All of the indie developers I spoke to acknowledged that there were at least some good uses for AI technology at the level, budget, and type of game development they were currently working at – and that includes generative AI.

Most people I spoke to asserted that we would never reach a point where AI would allow a developer to simply push a button and make a game on the level of current AAA games appear out of thin air, but one person disagreed: Rafal Grochala, a solo developer working on grand strategy game Espiocracy. He says that we currently have good enough AI technology that GPT-4 can create miniature, complete games, and later iterations “will set us on track to have full games written by large language models in this decade.”

Far more common among those I spoke to was the perspective that AI, when used responsibly, could help hone existing ideas or make intensive labor a human being is already doing a bit faster, easier, or more accurate – especially when there’s a large quantity of content to generate on a low budget. With careful ethical limitations, it’s another tool in developers’ hands. Damien Crawford, for instance, said that training an AI on a studio style can lead to rapid concept art and storyboards that humans can refine. AI can also write rough drafts of equipment descriptions and character backstories, but everything still depends (and should depend) on human oversight and what humans feed into it.

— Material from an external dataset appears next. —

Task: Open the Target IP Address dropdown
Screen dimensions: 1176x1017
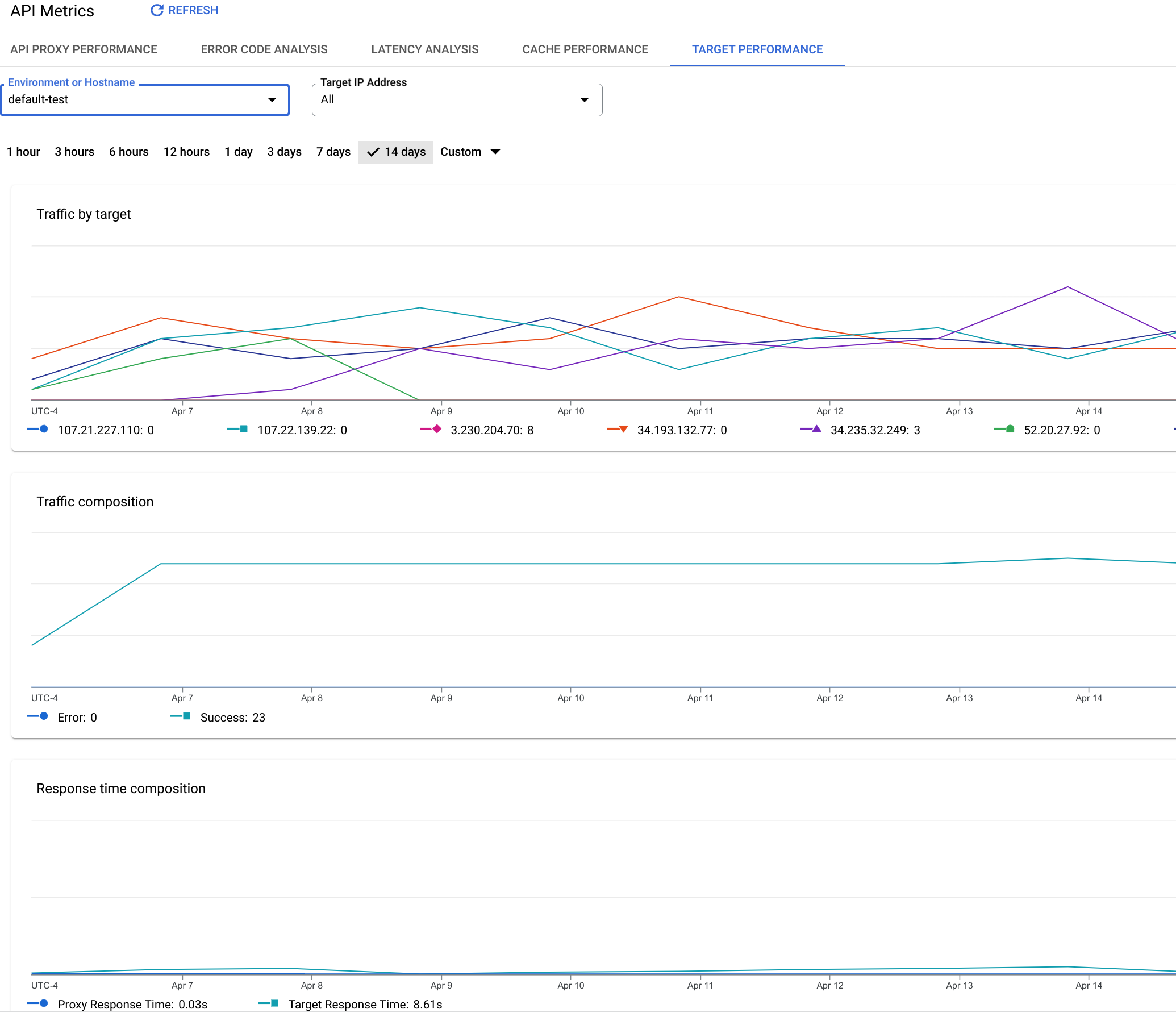Action: click(x=582, y=99)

Lamar Deys put it another way.

“The biggest example of this is Skyrim, whose entire map was initially procedurally generated and then developers went in and tweaked it to give that handcrafted feel. That’s the role I see AI at large taking in game development. I see AI as being analogous to sewing machines and calculators. The invention of sewing machines didn’t put tailors and accountants out of business, instead they got more efficient. In a similar way I think those who are truly professionals will know how to most efficiently use AI in tandem with their skills.”

One perhaps surprising response came from a handful of developers who made more empathetic cases for AI, in addition to practical ones. Mira Gale, whose AI use involved assembling game writing and dialogue from in-game datasets based on player behavior and other in-game events, said that AI had been personally meaningful to them because it allowed their own game to surprise them constantly.

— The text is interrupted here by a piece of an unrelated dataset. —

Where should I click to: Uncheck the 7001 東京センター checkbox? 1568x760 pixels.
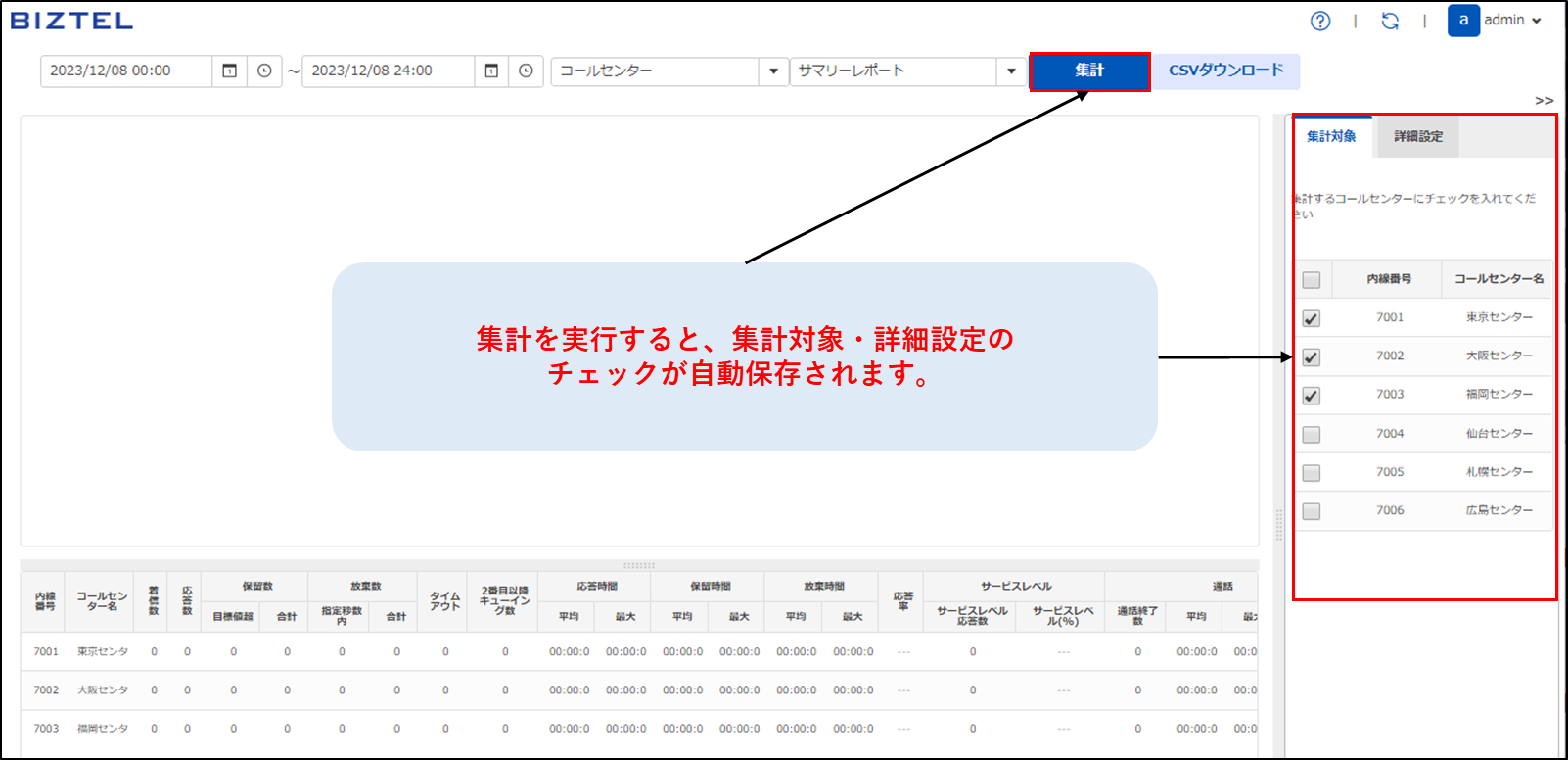pos(1312,318)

“I don’t know what someone is going to say, or what’s going to happen to me,” they said. “That is thrilling. I’ve made something outside myself, as has the team. When the game you’ve made can surprise you, it feels like it has a beating heart. It has, in a way, individual agency. In that way it feels more like a child than a game – it’s always changing, always doing something you didn’t expect, always making you laugh or think. I’m not sure I could work on a game for years that didn’t have the capacity to keep surprising me. So this aspect was critically important.”

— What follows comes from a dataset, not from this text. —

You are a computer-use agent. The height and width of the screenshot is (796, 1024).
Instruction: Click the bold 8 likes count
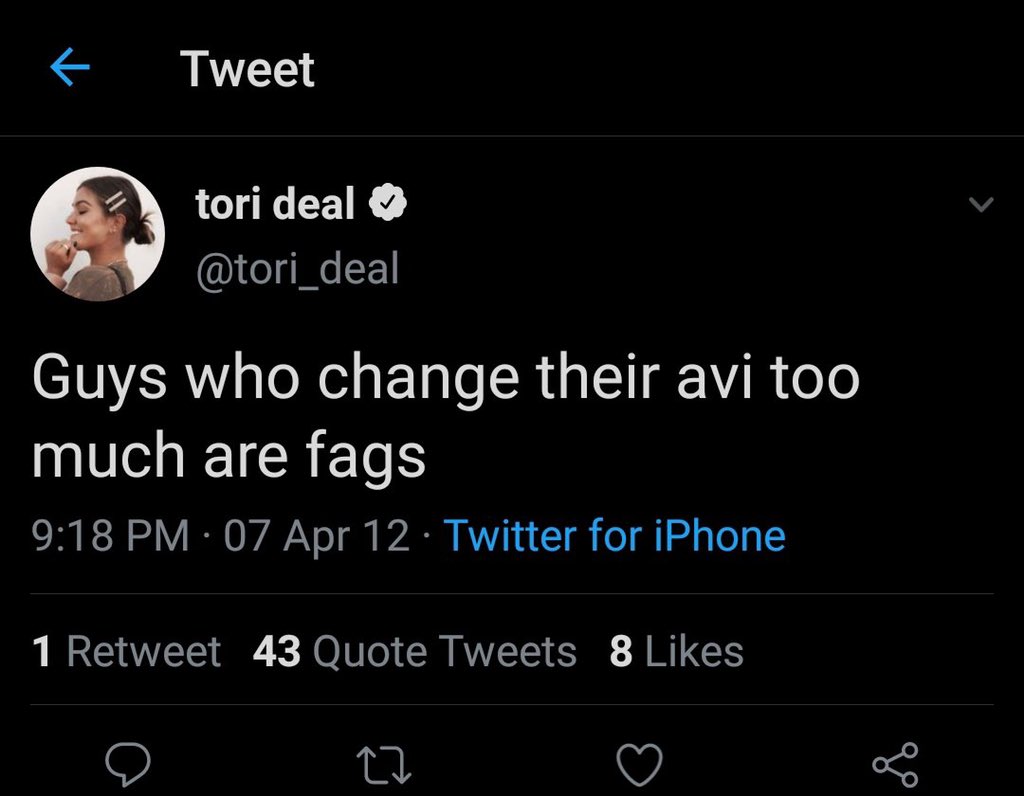tap(621, 651)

And Chantal Ryan, who devoted years to creating her own AI that can create effectively a horror-themed internet simulation within her game darkwebSTREAMER, called AI “genuine magic.”

“And I think, like all magic, there are ways to use such powers responsibly as well as ways to use them for evil,” she said. “It’s critically important we have the conversations about what ‘evil’ looks like in this context. I support this.

“I would, in addition, also like to see more nuance in the discussion – I would like people to understand that not all ‘AI’ is the same, that it’s an incredibly large term for a host of widely different technologies and applications, and that there is a lot of potential for good – both creative and social – that can come out of these technologies. Instead of fighting what I believe is an unstoppable process of momentum – there’s no putting the genie back in the bottle – I think shaping the public conversation around what healthy AI applications do look like is a valuable and vital addition to the discourse.”